Not in my conceptual scheme. If my subconscious is part of reality, then it can't isolate me from itself. And If it's not part of reality, it's just a creature of my imagination, and pondering about the subconscious will reveal no truths about reality.
Now, even if the illusion created by my subconscious is a valid model of reality, I still know it is an illusion and, as a conscious entity, I can not perceive what is really going on
I suspect that the import and meaning of that last statement will elude you.
I perfectly understand that but, in my conceptual scheme, you have fallen victim to a classic error of misconception. Of course in your conceptual scheme I'm just not able to grasp the meaning and importance of your statement.
See how serious the problem is?
If one accepts for the moment that the model of reality created by my subconscious is valid (realizing of course that there exists no proof of that) then the image I see of the monitor before me is actually on the retina of my eye (or is actually a collection of nerve pulses going to my brain or perhaps actual activity in my brain). However, try as I can, I cannot perceive it so consciously. My conscious perception is that there is a monitor about two feet ahead of me.
But by the same reasoning your eye is just a bunch of nerves connected to your brain, your brain is just a concept in your conscious mind, your conscious mind is just... what next?
That's where the "meta" stuff gets in and, before you realize it, the ground you were standing on was suddenly removed from under your feet. You may think you are flying toward the heavens, but in fact you are falling into a bottomless pit. (please excuse the poetic license)
There is no sense in questioning the ground we're standing on. Just when you think you finally found the answers, you realize the questions themselves no longer make sense.

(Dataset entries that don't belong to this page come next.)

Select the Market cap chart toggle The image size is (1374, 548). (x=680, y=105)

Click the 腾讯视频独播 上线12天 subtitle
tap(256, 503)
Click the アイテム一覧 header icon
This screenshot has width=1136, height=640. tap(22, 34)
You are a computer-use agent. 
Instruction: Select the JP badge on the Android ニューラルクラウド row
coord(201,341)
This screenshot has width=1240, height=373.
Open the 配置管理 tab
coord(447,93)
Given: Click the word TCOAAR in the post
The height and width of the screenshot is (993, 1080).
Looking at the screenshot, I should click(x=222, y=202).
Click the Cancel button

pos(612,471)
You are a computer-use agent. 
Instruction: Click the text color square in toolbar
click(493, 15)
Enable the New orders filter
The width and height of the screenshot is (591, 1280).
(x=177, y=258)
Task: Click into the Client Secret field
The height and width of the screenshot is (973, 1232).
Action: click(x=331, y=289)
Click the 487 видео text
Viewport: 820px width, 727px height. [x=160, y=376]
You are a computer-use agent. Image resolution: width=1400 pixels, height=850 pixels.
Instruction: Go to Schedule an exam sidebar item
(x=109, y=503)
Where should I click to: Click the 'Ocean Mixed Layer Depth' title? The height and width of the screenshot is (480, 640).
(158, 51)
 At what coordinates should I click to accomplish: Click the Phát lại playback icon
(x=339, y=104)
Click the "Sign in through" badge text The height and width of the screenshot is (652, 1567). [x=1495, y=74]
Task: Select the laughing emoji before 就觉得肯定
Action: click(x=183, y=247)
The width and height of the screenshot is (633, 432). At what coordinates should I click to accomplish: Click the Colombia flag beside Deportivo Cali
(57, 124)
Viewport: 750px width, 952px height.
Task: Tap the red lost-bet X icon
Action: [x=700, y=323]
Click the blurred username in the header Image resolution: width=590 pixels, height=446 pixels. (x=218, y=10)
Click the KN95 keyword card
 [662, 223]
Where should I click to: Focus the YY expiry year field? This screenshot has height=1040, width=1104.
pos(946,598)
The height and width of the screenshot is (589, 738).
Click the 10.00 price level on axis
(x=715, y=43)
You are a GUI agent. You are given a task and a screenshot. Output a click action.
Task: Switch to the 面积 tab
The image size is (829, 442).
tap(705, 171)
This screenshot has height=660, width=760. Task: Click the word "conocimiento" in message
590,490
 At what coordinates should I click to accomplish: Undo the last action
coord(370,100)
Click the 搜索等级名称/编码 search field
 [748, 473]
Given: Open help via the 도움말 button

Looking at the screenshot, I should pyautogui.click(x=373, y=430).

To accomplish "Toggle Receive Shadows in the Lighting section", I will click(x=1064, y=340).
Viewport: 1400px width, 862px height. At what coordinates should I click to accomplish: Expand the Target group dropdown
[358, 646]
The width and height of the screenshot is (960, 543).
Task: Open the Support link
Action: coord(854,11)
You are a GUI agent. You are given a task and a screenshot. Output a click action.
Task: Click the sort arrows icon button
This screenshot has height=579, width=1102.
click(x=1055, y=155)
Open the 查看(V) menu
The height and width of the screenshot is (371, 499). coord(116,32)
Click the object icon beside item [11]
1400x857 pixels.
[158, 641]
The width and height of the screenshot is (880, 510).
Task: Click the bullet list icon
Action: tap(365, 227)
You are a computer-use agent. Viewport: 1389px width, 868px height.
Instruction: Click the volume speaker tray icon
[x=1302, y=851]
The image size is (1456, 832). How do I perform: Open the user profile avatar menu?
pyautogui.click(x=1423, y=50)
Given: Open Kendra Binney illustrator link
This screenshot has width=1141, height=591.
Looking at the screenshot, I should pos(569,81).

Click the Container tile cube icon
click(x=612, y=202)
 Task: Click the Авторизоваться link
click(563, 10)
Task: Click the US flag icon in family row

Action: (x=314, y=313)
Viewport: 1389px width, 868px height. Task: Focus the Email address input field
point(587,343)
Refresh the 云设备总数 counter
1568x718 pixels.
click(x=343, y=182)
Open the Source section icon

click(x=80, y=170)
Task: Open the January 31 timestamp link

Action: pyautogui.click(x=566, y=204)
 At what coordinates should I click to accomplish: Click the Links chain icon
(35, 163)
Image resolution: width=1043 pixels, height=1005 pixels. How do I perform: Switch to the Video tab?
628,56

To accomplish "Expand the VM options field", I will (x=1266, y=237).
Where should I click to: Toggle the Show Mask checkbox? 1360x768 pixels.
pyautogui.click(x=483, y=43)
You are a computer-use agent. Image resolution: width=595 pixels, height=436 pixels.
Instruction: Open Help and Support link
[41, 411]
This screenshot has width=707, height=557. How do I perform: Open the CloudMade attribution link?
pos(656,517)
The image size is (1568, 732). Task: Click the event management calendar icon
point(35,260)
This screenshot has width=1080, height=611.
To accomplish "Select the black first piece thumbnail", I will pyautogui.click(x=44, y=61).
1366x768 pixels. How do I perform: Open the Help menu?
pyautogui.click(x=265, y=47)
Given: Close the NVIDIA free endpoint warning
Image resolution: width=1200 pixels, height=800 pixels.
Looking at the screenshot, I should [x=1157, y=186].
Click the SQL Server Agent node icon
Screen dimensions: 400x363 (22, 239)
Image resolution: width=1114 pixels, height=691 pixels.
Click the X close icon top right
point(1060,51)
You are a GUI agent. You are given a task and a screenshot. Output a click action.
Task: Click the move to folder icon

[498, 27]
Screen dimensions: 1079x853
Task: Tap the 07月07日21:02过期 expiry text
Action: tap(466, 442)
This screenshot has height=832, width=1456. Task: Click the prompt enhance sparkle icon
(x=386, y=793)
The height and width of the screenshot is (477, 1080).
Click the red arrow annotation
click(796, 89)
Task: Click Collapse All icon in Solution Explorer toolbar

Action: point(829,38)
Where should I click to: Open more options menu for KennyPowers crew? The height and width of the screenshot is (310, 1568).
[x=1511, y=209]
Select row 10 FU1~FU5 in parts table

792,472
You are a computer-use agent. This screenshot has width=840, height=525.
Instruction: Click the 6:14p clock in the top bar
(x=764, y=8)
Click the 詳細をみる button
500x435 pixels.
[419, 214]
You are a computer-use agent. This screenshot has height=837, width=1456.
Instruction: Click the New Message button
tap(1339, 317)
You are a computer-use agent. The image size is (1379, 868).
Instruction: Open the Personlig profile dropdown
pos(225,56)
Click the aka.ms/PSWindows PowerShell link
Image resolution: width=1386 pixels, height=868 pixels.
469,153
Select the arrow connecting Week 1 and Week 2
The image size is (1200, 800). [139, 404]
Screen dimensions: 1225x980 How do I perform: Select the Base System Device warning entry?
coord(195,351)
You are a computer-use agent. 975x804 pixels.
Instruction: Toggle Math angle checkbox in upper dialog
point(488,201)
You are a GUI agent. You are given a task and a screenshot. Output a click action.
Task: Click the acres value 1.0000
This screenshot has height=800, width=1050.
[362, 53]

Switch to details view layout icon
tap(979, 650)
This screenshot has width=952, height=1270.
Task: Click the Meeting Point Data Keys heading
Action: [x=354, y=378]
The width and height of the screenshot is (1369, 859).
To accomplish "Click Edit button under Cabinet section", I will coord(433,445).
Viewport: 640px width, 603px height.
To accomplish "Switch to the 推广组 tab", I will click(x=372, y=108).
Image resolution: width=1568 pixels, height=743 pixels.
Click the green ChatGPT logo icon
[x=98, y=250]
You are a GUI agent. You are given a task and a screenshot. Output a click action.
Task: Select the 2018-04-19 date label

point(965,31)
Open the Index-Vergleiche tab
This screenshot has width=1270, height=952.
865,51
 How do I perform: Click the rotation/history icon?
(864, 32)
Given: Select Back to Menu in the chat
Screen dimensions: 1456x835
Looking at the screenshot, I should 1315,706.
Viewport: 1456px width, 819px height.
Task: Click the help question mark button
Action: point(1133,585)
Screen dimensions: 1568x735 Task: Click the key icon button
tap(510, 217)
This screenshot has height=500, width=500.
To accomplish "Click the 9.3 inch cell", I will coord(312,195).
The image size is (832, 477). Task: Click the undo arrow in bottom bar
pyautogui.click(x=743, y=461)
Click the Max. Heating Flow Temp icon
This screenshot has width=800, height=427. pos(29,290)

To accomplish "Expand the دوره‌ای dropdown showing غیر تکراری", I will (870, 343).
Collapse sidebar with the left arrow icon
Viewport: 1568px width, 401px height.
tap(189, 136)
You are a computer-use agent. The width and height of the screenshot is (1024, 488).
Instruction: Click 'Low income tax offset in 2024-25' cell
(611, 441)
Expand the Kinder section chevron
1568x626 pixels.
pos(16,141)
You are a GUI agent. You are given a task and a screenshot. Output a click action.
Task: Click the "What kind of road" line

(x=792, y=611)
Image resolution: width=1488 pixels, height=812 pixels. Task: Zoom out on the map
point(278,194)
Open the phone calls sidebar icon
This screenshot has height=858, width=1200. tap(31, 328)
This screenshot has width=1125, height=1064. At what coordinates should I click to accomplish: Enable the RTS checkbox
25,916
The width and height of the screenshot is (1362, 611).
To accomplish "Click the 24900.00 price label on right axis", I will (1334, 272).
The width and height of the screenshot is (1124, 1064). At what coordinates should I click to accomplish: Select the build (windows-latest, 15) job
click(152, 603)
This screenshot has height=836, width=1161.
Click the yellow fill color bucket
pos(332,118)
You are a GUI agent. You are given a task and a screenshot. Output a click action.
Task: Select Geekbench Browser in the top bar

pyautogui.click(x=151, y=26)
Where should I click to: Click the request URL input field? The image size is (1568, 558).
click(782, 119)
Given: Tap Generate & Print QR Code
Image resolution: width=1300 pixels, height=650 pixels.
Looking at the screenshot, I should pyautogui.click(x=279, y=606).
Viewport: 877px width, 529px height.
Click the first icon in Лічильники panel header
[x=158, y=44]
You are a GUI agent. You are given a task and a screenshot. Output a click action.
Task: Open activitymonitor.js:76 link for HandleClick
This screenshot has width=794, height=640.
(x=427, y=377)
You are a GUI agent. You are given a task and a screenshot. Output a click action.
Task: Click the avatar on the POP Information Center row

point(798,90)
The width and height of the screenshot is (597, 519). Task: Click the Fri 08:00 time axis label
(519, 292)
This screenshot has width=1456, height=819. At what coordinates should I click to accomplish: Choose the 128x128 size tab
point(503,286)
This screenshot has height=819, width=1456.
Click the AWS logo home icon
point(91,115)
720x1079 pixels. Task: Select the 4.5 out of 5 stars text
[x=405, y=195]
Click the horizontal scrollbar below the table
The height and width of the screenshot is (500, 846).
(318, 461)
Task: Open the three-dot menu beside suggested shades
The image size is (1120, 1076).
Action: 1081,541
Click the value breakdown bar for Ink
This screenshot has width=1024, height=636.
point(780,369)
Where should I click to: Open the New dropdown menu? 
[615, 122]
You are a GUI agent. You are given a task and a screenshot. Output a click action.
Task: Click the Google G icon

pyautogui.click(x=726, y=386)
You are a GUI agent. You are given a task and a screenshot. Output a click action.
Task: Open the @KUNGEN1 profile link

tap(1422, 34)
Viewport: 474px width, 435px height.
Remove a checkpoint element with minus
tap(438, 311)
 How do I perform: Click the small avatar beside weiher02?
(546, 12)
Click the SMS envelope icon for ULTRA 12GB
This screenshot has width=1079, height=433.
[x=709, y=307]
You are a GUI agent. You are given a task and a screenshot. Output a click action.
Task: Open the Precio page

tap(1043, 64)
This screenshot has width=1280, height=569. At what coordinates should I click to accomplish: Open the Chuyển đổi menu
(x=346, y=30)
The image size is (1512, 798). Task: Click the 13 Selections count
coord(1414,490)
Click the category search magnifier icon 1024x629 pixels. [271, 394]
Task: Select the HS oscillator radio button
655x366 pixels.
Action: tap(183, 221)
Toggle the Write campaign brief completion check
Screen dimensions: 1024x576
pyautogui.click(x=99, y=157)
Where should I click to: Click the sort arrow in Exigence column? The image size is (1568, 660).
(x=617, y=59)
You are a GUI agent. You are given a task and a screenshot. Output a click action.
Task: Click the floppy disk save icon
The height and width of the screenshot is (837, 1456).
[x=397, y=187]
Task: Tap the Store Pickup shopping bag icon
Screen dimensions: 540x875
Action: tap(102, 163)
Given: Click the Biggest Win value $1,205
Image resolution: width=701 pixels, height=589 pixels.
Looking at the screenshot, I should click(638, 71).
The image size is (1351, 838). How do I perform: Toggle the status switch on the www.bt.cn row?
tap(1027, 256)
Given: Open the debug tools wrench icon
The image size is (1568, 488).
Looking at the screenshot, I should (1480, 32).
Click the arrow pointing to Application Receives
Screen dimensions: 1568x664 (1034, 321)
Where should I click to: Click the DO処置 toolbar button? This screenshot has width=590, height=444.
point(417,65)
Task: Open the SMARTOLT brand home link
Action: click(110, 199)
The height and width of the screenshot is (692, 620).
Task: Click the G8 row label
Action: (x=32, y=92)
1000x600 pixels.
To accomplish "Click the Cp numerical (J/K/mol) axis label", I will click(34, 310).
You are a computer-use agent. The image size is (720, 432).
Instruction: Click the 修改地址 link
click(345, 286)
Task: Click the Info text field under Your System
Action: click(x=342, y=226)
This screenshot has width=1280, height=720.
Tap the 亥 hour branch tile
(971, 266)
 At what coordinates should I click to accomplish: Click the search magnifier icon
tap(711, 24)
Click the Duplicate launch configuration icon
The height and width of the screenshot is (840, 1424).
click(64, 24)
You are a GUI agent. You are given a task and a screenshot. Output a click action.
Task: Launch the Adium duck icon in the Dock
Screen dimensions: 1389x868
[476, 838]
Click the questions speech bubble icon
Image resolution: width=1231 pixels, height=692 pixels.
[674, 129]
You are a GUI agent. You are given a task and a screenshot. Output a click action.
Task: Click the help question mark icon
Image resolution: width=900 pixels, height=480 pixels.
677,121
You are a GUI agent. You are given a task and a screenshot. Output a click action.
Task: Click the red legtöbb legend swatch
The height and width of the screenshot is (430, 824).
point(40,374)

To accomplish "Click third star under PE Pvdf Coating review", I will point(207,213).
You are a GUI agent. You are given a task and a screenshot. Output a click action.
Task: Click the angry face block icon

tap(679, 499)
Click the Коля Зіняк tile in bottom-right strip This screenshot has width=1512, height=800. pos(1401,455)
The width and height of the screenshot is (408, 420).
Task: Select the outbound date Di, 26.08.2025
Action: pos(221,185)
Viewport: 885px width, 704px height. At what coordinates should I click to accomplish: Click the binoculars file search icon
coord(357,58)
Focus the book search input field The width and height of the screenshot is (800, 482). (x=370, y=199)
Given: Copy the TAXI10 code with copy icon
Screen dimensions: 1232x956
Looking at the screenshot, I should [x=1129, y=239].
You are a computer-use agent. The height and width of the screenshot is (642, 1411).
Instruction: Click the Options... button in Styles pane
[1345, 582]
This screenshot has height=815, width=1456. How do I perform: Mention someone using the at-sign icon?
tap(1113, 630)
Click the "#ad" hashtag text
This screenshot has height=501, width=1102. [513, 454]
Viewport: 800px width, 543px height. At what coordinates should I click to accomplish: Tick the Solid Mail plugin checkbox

The standard scientific position is that the given sense-data cannot be illusory and that they are the starting point for all scientific investigation.
I don't know, I think what's great about science is that, even if it all turns out to be a big illusion, most scientific truths will remain true. Do you believe otherwise? (as Alan seems to)
What is important here is that my perspective includes alternate explanations of your subconscious whereas yours presumes that collection of "squirrel decisions" which created your perception of reality is correct
That sounds to me like too bold a statement to make; I'll overlook the boldness for the sake of civility. Even so, I don't know what to say other than, "how can a squirrel stop thinking like a squirrel, and even if he could, does the squirrel learn anything that matters to squirrels by not being one?"
I suspect that the import and meaning of that last statement will elude you. And that is perfectly OK.